──────── The input ────────

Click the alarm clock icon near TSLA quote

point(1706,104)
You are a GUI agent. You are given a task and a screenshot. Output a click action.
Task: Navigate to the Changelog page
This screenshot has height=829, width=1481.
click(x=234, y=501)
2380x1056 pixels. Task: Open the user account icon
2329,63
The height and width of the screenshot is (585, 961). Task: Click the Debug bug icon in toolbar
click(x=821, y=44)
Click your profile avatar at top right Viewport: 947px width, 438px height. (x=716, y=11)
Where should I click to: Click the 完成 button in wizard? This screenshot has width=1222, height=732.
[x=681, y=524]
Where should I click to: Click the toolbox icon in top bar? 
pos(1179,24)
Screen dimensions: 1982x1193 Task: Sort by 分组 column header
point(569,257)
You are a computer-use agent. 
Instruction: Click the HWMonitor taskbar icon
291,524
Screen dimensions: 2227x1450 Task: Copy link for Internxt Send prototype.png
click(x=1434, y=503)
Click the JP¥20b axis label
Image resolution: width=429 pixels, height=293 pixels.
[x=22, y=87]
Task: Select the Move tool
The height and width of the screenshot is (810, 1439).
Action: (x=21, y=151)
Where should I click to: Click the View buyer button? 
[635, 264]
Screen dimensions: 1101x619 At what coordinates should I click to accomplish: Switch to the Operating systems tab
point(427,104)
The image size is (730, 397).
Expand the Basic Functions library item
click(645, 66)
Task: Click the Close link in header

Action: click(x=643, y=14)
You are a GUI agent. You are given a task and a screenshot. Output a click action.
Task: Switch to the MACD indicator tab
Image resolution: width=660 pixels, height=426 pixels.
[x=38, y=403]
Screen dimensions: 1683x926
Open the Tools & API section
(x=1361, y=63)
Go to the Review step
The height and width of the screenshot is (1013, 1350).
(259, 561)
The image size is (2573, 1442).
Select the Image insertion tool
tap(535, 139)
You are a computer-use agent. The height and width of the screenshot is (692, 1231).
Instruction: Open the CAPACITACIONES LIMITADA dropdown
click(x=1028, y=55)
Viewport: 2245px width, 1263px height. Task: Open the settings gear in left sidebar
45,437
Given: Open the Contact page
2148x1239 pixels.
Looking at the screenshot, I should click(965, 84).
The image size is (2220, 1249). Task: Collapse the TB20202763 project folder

────────

Your goal:
The records above should be restated exactly, line for line.

Output of the exercise:
Click the alarm clock icon near TSLA quote

point(1706,104)
You are a GUI agent. You are given a task and a screenshot. Output a click action.
Task: Navigate to the Changelog page
This screenshot has height=829, width=1481.
click(x=234, y=501)
2380x1056 pixels. Task: Open the user account icon
2329,63
The height and width of the screenshot is (585, 961). Task: Click the Debug bug icon in toolbar
click(x=821, y=44)
Click your profile avatar at top right Viewport: 947px width, 438px height. (x=716, y=11)
Where should I click to: Click the 完成 button in wizard? This screenshot has width=1222, height=732.
[x=681, y=524]
Where should I click to: Click the toolbox icon in top bar? 
pos(1179,24)
Screen dimensions: 1982x1193 Task: Sort by 分组 column header
point(569,257)
You are a computer-use agent. 
Instruction: Click the HWMonitor taskbar icon
291,524
Screen dimensions: 2227x1450 Task: Copy link for Internxt Send prototype.png
click(x=1434, y=503)
Click the JP¥20b axis label
Image resolution: width=429 pixels, height=293 pixels.
[x=22, y=87]
Task: Select the Move tool
The height and width of the screenshot is (810, 1439).
Action: (x=21, y=151)
Where should I click to: Click the View buyer button? 
[635, 264]
Screen dimensions: 1101x619 At what coordinates should I click to accomplish: Switch to the Operating systems tab
point(427,104)
The image size is (730, 397).
Expand the Basic Functions library item
click(645, 66)
Task: Click the Close link in header

Action: click(x=643, y=14)
You are a GUI agent. You are given a task and a screenshot. Output a click action.
Task: Switch to the MACD indicator tab
Image resolution: width=660 pixels, height=426 pixels.
[x=38, y=403]
Screen dimensions: 1683x926
Open the Tools & API section
(x=1361, y=63)
Go to the Review step
The height and width of the screenshot is (1013, 1350).
(259, 561)
The image size is (2573, 1442).
Select the Image insertion tool
tap(535, 139)
You are a computer-use agent. The height and width of the screenshot is (692, 1231).
Instruction: Open the CAPACITACIONES LIMITADA dropdown
click(x=1028, y=55)
Viewport: 2245px width, 1263px height. Task: Open the settings gear in left sidebar
45,437
Given: Open the Contact page
2148x1239 pixels.
Looking at the screenshot, I should click(965, 84).
The image size is (2220, 1249). Task: Collapse the TB20202763 project folder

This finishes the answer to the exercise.